__Excerpt provided__.
----

Climate change is real; it’s here, and we are on the frontlines of the battle to save America’s land, water and air—that’s the message Native American nations will bring to Washington April 29, the eve of President Donald Trump’s 100th day in office, when they will march against federal policies they say are putting them in danger.
The march is being organized by a coalition of activists formed after the 2014 People’s Climate March, when a record 400,000 people descended on New York City ahead of a U.N. summit on climate change. Among those organizers is Tom Goldtooth (Navajo/Dakota), executive director of the Indigenous Environmental Network, which works to organize North American tribal people around environmental and economic justice issues.
“Populations such as ours that have a close relationship with nature, that still have traditional practices off the land and waterways, are experiencing these real effects, from Alaska to many of our tribal people here in the lower 48,” he said. “Climate change is real. It’s not, as some believe, just some conspiracy theory.”

----

__Given data__.
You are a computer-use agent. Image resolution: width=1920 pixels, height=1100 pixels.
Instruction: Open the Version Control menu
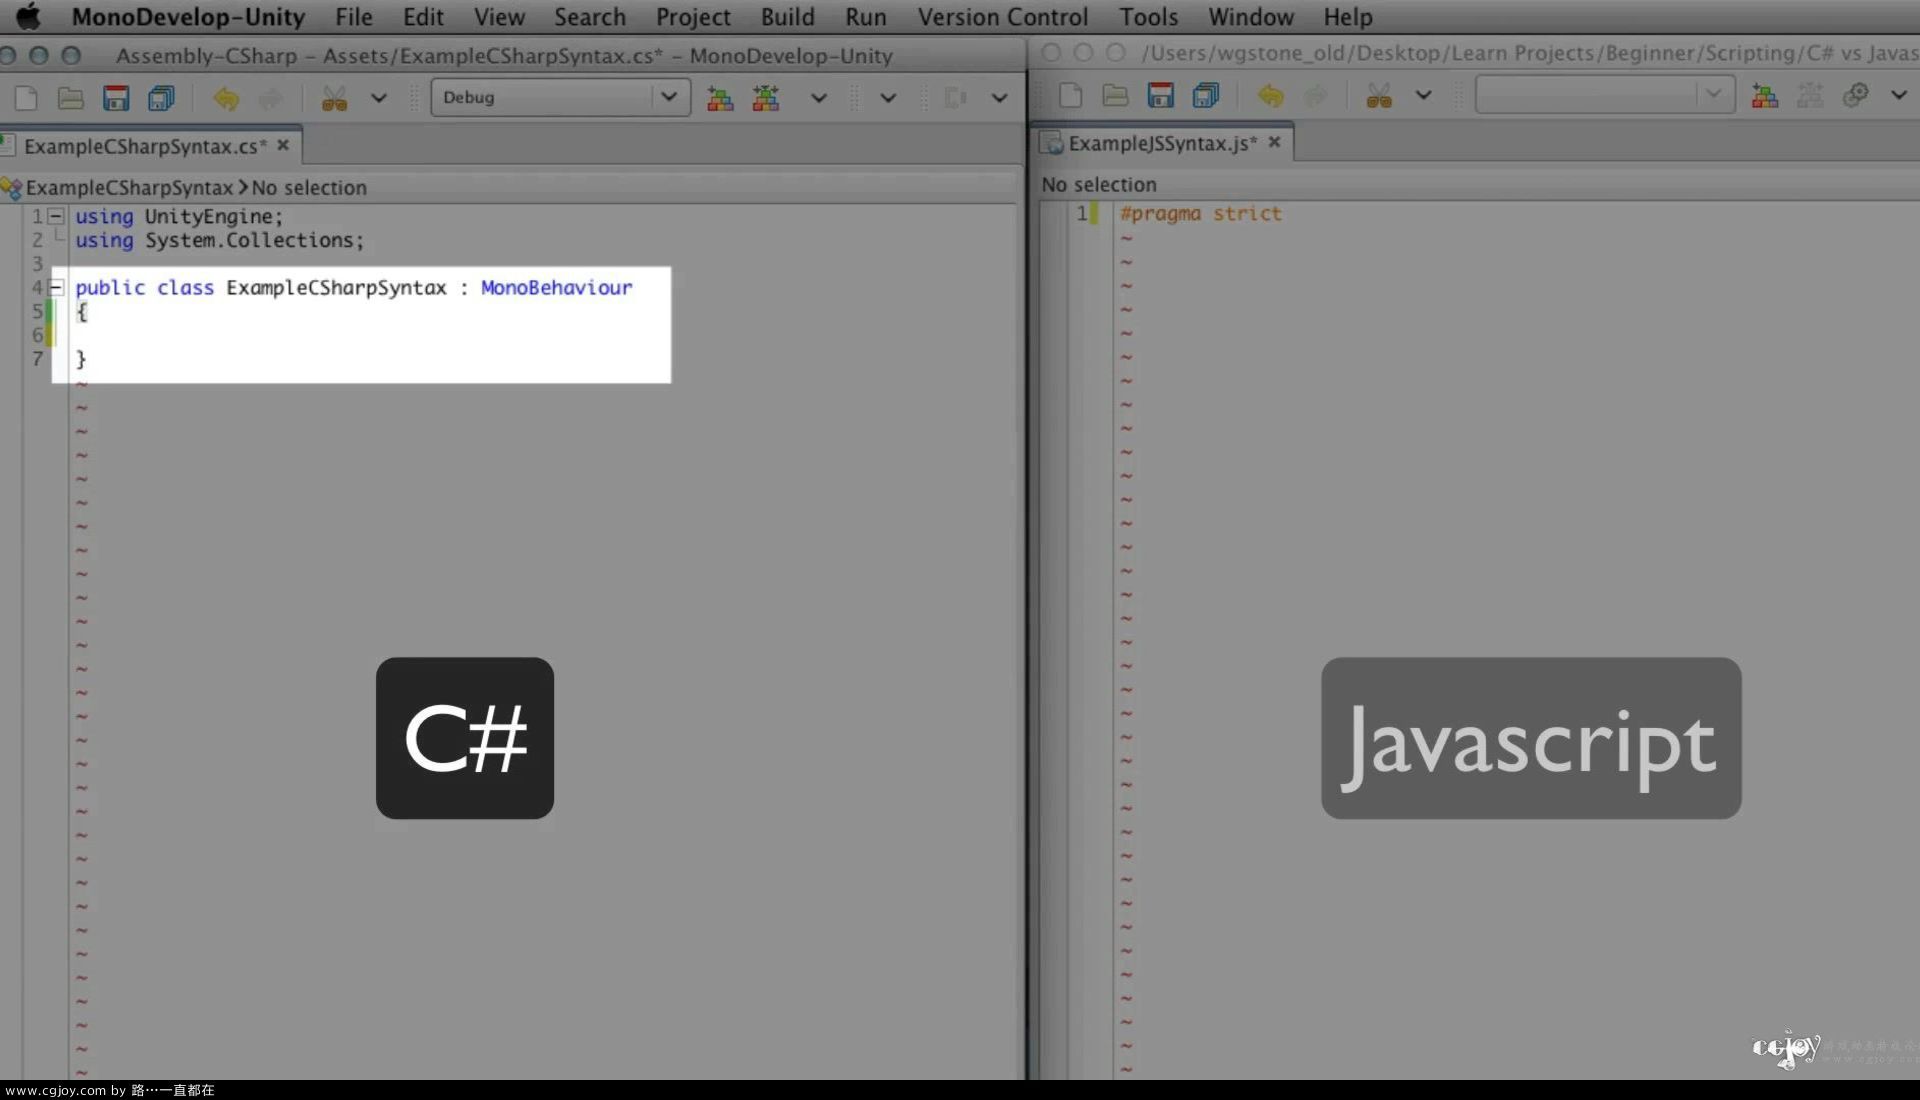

----

__The tasks__.
[1] Answer these from the climate march article:
(a) On what date will Native American nations march in Washington?
(b) How many people came to New York City for the 2014 People's Climate March?
(c) What organization does Tom Goldtooth lead as executive director?
[2] Summarize the climate march article in two sentences.
The lines have no connection to the climate march article.

__Task-by-task solutions__.
[1]
(a) April 29
(b) A record 400,000 people
(c) The Indigenous Environmental Network

[2] Native American nations plan to march in Washington on April 29, the eve of President Donald Trump's 100th day in office, against federal policies they say endanger them, carrying the message that climate change is real and already here. The march is organized by a coalition formed after the 2014 People's Climate March, including Tom Goldtooth of the Indigenous Environmental Network, who says peoples with a close relationship to the land and waterways are already feeling its effects.